I wanted to write about something other than Islamic terrorism today. I awoke ready to take on the Israelis over Palestine, to look at Barack Obama's latest call for human rights in Cuba, or perhaps just to salute the President over his historic health care plan.
Subsequent events however, or at least my knowledge of them, overtook that idea. The morning then began to unfold with the grimly familiar spectacle played back on television screens of blood-speckled commuters staggering from the smoke-filled subterranean gloom of another underground train line, this time the Moscow Metro.
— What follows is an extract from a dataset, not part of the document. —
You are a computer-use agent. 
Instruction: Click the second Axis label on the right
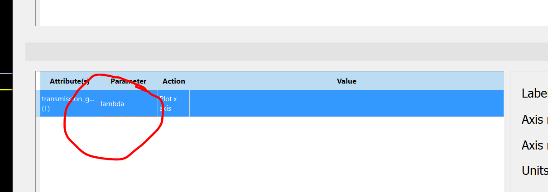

Most striking perhaps is the way in which the senseless violence of the cowardly and pious perpetrators, (for we can be in no doubt that the culprits will have been pious), is inflicted so indiscriminately. We've seen it on our streets. We see it every time a line of people queuing up to vote in Iraq are blown up, when schools in Afghanistan get burned down, or when, back in 2004, Islamo-fascists decided that the school children of Beslan were ripe for slaughter. After all, they were not Muslim; or at the very least, they were not sufficiently pious. No further justification is required.
What has now become more difficult to sustain is the echo chamber-like invective emanating from those countries who thought they could avoid the Islamist carnage by keeping out of "Muslim lands", only later to find out that the Islamo-fascists wished to impose a Caliphate on some corner of their countries as well. The "root cause" in this outburst of murderous piety appears to be an Islamist group that wishes to establish a Caliphate in the southern tip of Russia. Does anyone still believe that this theological barbarism is appeasable? Are there still those that think a special envoy from the UN development agency needs to be sent to the region to put a caring arm around the militants and "understand them"? Does anybody continue to believe that compromise can be made? That the way to deal with the communities who shelter such people is not a boot to the face so fierce that those responsible will never be able to hit back? Or, to quote Christopher Hitchens, are there those of you, 'the sort who, upon discovering a viper in the bed of their child, would place the first call to People for the Ethical Treatment of Animals'?
If so, please keep it down will you. At least until the Russian comrades have buried their loved ones.